Millions of Aliens Illegally Registered to Vote in U.S.

As many as 2.2 million non-citizen immigrants in the U.S. are likely illegally registered to vote, according to a report by a non-profit research organization.

James Agresti of the non-profit research group Just Facts said that of the estimated 12 million illegal aliens living in the U.S., as many as  800,000 to 2.2 million are likely registered to vote.

His findings were  bolstered by The National Hispanic Survey survey conducted by McLaughlin and Associates to gauge the opinions of Hispanics living in the U.S. on a wide range of issues.  A shocking 13 percent of admitted non-citizen Hispanic respondents in the survey said they were registered to vote.

“Contrary to the claims of many media outlets and so-called fact-checkers, this nationally representative scientific poll confirms that a sizable number of non-citizens in the U.S. are registered to vote,” Agresti said.

Agresti said applying the 13 percent figure from the survey to 2013 U.S. Census numbers for non-citizen Hispanic adults would amount to 1.5 million illegally registered Latinos.

In 2013, the Census reported that 11.8 million non-citizen Hispanic adults lived here.

As the nation’s immigrant population grows, both legal and illegal, the issue of non-citizens voting illegally has caught the attention of political party organizations. Aliens tend to vote Democratic rather than Republican.

In 2014 two professors at Old Dominion University and one at George Mason University collaborated to produce the first data-driven analysis of non-citizen voting, relying on the biennial Cooperative Congressional Election Study (CCES), headquartered at Harvard University, with polling by YouGov.

Relying on the CCES responses to citizenship questions, the ODU team estimated that 6.4 percent of non-citizens voted in the 2008 election. They estimated a range as low as 38,000 and as high at 2.8 million.

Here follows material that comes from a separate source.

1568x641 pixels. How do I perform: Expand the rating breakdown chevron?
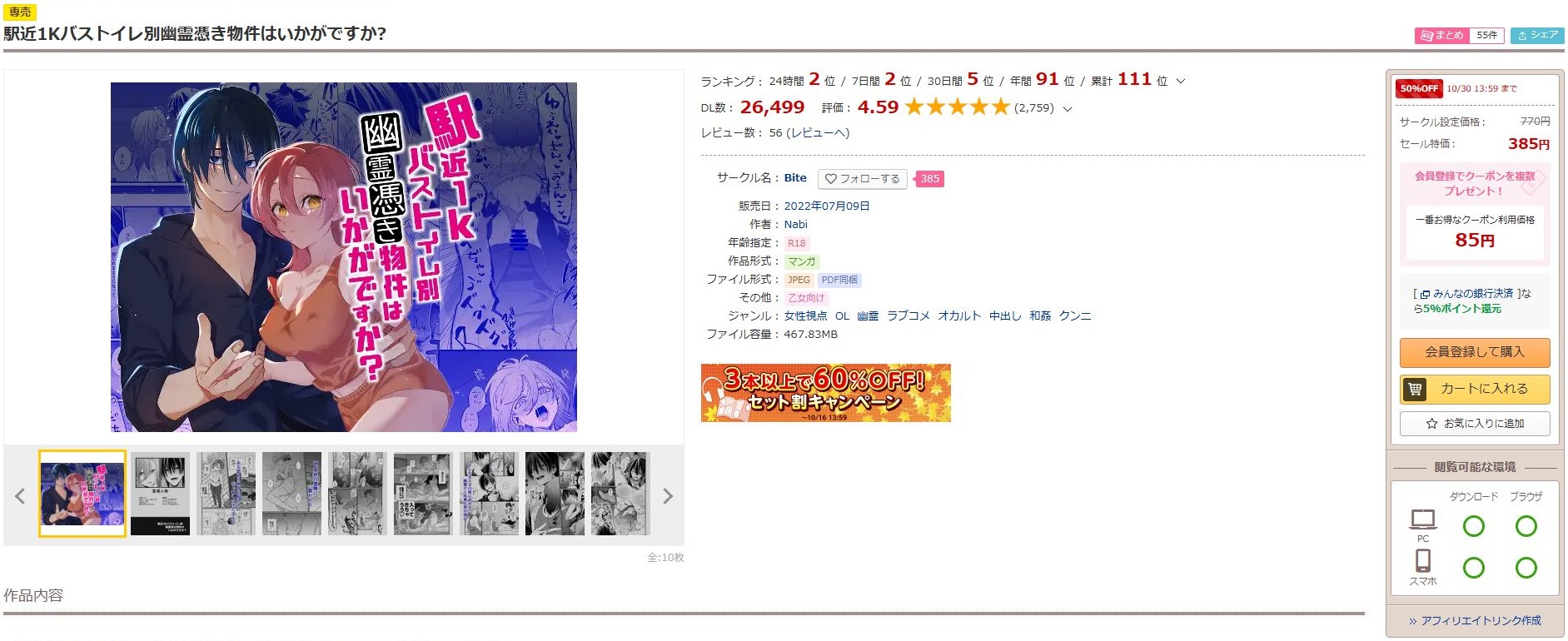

The 2013 Hispanic Survey by McLaughlin and Associates confirms the ODU study. The Hispanic Survey’s 13 percent registration rate is right in line with what the CCES data indicates in multiple elections.

Agresti said the ODU study found that in 2008, 2010 and 2012, anywhere between 14.5 percent and 15.6 percent of self-declared non-citizen adults were registered to vote.

In other words, the CCES and National Hispanic Survey came to similar conclusions even though they are based on different sample sizes and methodologies.